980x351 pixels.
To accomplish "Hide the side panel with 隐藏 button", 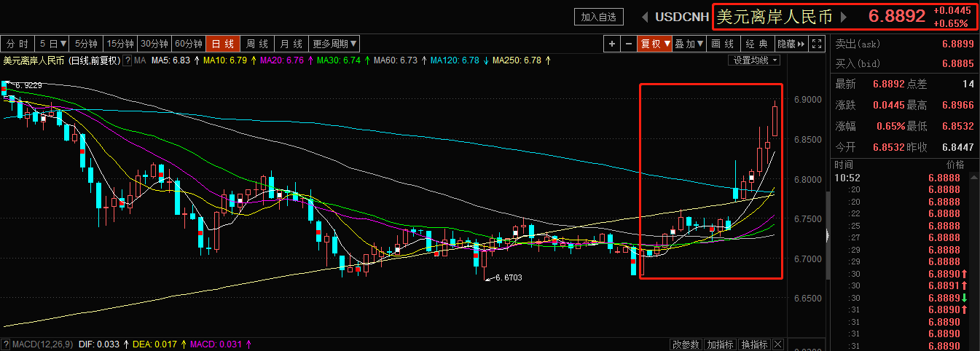I will [791, 44].
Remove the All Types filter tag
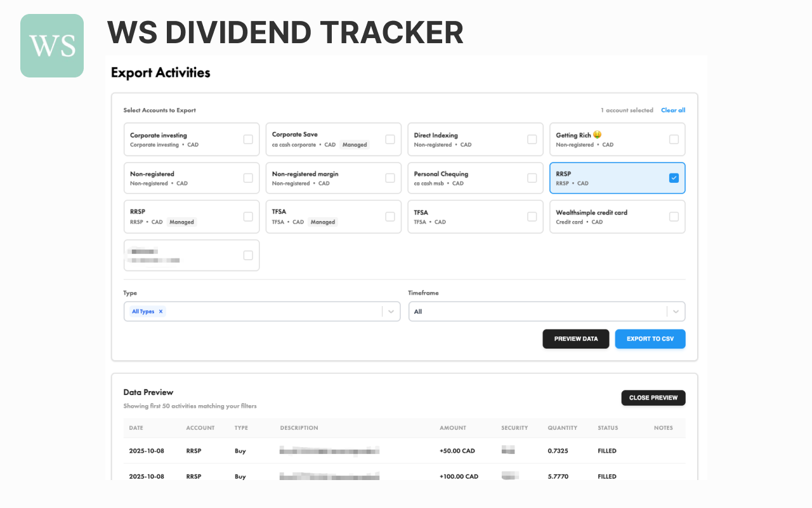This screenshot has width=812, height=508. tap(160, 311)
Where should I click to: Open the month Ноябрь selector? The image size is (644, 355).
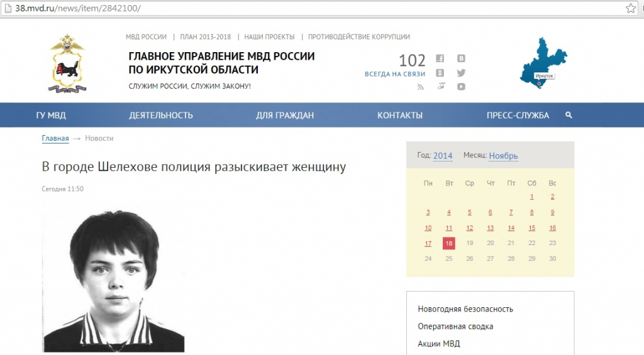point(503,156)
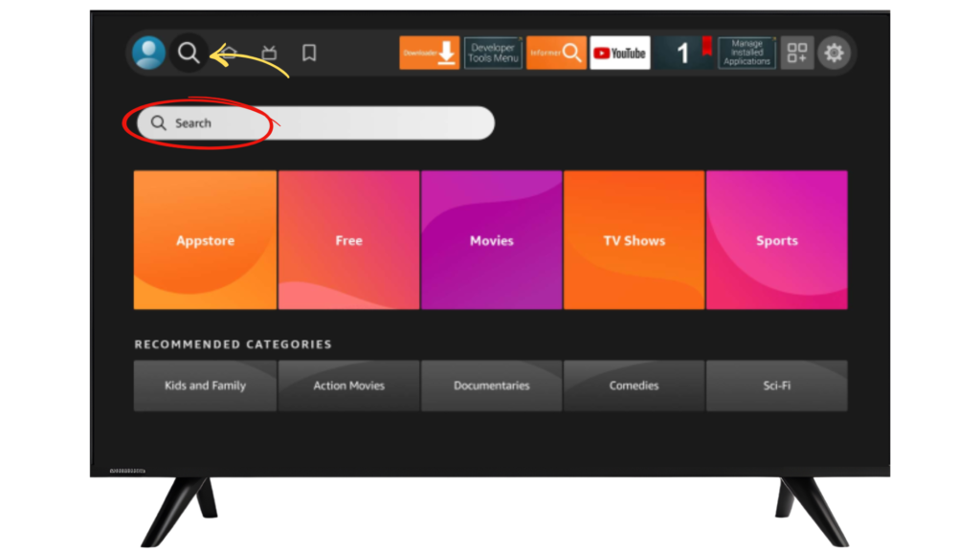The width and height of the screenshot is (980, 551).
Task: Select the bookmark watchlist icon
Action: coord(308,54)
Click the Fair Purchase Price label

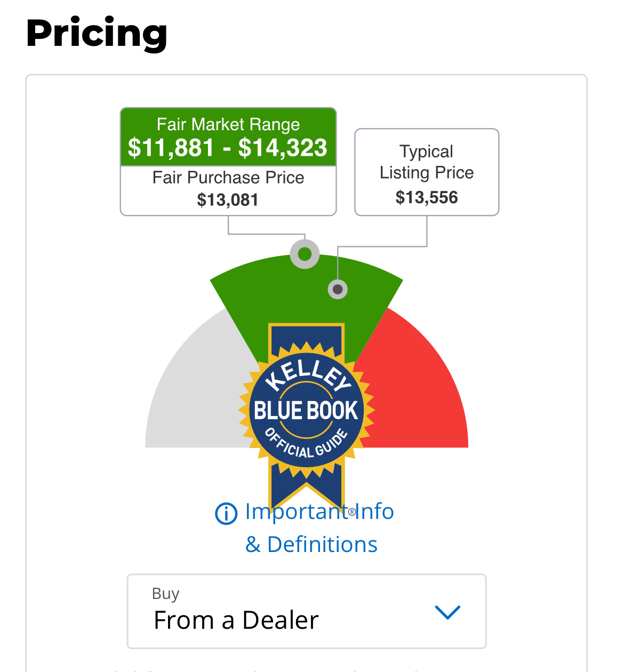tap(228, 178)
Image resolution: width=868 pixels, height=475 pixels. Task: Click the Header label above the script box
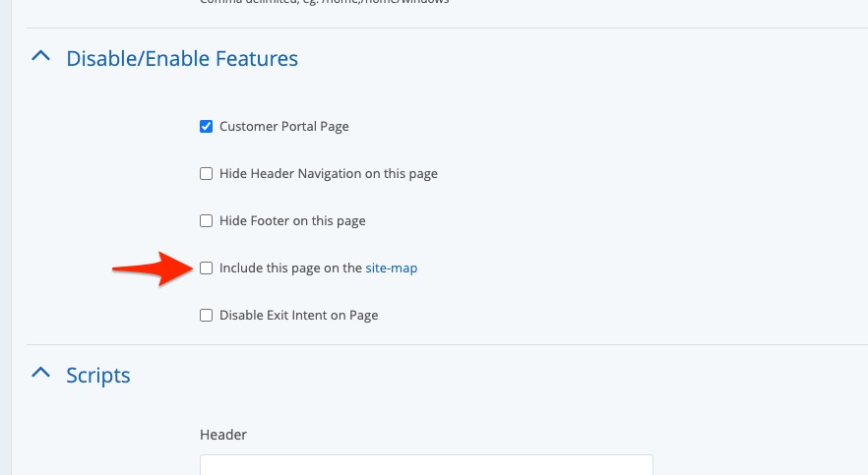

______________________________

◆ **Instructions for the task**: The reply should consist of one number, the count of lines above with the string "pixels" in them.

◆ **Exercise answer**: 2